Walter Palmer

Personal information
- Full name: William Palmer
- Born: 10 February 1892 Leichhardt, New South Wales, Australia
- Died: 12 June 1973 (aged 81)

Playing information
- Position: Hooker
Club
| Years | Team | Pld | T | G | FG | P |
| 1910 | Western Suburbs | 8 | 0 | 0 | 0 | 0 |
| 1913–17 | Annandale | 54 | 2 | 11 | 0 | 28 |
| 1918 | Western Suburbs | 14 | 0 | 0 | 0 | 0 |
| 1919–20 | Newtown | 14 | 0 | 0 | 0 | 0 |
|  | Total | 90 | 2 | 11 | 0 | 28 |
Representative
| Years | Team | Pld | T | G | FG | P |
| 1915 | New South Wales | 2 | 0 | 0 | 0 | 0 |
| 1914–15 | Metropolis | 3 | 0 | 0 | 0 | 0 |
- Source: As of 16 October 2025

= Walter Palmer (rugby league) =

Australian rugby league footballer

William Palmer, nickname 'Bongi' (10 February 1892 – 12 June 1973), was an Australian former professional rugby league footballer who played in the 1910s and 1920s.

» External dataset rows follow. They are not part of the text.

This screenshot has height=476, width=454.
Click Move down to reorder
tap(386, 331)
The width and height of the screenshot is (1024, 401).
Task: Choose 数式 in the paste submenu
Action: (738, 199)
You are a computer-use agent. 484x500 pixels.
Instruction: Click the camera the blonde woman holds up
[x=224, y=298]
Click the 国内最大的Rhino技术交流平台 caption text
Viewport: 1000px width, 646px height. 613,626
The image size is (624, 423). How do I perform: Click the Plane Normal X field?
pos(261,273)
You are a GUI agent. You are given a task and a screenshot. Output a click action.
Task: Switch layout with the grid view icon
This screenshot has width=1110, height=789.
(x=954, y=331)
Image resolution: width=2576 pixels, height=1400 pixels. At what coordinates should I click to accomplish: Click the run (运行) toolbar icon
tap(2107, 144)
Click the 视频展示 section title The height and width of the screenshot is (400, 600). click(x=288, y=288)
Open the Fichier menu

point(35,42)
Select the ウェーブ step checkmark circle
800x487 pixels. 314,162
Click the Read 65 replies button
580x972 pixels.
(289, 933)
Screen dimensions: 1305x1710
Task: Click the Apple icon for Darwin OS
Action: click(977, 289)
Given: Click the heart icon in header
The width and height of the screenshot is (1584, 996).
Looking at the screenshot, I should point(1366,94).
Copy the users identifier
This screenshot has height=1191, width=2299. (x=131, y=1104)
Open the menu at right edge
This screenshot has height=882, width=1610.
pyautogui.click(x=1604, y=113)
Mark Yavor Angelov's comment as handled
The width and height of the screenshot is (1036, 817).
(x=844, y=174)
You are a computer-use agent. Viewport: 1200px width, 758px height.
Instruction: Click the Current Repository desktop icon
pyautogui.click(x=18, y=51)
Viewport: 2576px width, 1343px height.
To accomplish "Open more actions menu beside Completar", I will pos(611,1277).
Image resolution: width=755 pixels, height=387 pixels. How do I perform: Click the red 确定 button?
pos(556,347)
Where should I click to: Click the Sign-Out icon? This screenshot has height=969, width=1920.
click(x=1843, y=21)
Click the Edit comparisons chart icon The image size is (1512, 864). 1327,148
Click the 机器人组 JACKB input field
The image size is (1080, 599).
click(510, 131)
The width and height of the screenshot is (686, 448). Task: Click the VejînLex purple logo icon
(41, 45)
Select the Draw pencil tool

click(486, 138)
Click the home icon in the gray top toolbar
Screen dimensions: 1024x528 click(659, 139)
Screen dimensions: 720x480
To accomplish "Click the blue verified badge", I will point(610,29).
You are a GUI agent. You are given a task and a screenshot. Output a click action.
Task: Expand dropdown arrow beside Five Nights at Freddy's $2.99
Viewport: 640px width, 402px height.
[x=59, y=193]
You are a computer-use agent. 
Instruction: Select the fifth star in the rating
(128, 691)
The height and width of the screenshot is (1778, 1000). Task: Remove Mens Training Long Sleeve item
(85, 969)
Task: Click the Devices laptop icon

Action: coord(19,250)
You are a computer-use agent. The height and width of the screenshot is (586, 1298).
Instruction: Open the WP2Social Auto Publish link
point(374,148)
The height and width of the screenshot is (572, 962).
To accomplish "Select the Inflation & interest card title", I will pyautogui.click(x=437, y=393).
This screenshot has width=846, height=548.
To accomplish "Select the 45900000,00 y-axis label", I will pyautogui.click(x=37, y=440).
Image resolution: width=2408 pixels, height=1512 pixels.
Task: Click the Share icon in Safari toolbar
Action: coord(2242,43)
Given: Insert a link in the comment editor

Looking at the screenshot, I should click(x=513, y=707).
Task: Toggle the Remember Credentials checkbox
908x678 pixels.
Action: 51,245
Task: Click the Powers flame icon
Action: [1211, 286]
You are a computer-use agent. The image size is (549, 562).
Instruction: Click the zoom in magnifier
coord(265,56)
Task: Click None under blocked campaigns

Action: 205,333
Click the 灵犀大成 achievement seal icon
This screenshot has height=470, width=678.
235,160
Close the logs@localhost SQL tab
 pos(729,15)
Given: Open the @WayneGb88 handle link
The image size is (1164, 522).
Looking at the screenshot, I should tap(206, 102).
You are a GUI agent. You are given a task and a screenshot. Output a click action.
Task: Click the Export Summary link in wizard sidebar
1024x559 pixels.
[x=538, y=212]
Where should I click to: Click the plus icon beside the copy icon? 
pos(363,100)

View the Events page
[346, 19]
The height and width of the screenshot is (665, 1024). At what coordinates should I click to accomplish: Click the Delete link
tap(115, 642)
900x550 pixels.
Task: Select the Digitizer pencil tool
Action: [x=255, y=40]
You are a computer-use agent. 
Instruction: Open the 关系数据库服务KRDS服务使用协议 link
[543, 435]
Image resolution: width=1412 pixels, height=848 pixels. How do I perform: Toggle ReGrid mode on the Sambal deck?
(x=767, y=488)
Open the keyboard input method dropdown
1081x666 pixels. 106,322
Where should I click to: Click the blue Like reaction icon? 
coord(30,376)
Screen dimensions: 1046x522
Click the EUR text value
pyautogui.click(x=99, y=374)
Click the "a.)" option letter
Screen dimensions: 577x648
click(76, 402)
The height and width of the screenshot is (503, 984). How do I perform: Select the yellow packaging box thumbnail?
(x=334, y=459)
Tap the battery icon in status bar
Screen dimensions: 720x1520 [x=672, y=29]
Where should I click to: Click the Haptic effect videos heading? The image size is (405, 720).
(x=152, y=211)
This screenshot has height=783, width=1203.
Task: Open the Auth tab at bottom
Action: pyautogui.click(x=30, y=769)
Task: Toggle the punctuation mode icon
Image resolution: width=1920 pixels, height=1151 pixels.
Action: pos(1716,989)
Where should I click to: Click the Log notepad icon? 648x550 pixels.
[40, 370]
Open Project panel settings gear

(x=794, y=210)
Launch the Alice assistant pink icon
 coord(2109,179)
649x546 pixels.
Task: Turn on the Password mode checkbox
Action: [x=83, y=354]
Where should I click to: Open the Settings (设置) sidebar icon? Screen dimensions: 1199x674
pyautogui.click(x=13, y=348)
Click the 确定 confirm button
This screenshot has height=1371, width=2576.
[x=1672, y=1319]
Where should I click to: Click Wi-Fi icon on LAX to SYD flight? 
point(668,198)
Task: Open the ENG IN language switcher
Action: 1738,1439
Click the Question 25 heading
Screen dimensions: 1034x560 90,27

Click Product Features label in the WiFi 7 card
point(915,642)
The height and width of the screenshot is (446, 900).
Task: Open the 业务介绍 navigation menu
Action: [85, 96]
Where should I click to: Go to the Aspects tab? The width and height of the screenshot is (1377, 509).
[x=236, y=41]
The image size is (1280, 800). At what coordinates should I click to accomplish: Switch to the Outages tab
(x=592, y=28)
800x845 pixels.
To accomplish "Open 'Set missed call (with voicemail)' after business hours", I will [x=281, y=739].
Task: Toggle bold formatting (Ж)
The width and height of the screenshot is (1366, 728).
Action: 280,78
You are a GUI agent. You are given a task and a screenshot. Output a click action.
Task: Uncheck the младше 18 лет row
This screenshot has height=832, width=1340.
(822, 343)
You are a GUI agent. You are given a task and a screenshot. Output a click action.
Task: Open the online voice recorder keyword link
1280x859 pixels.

He played for Western Suburbs, Annandale and Newtown in the NSWRL competition.

==Playing career==
Palmer made his first grade debut for Western Suburbs in round 1 of the 1910 NSWRFL season against Eastern Suburbs at the Royal Agricultural Society Showground. Palmer played eight matches for the club as they finished with the Wooden Spoon. In 1913, Palmer joined Annandale where he played 54 games over five seasons. Palmer's time at Annandale was not successful with the club finishing with the wooden spoon or second bottom of the table in all but one of his years there. In 1918, he returned to Western Suburbs and played 14 games as they finished runners up to South Sydney. In 1919, Palmer joined Newtown where he played 14 games over two years. Palmer represented New South Wales twice in 1915 and played three games for Metropolis.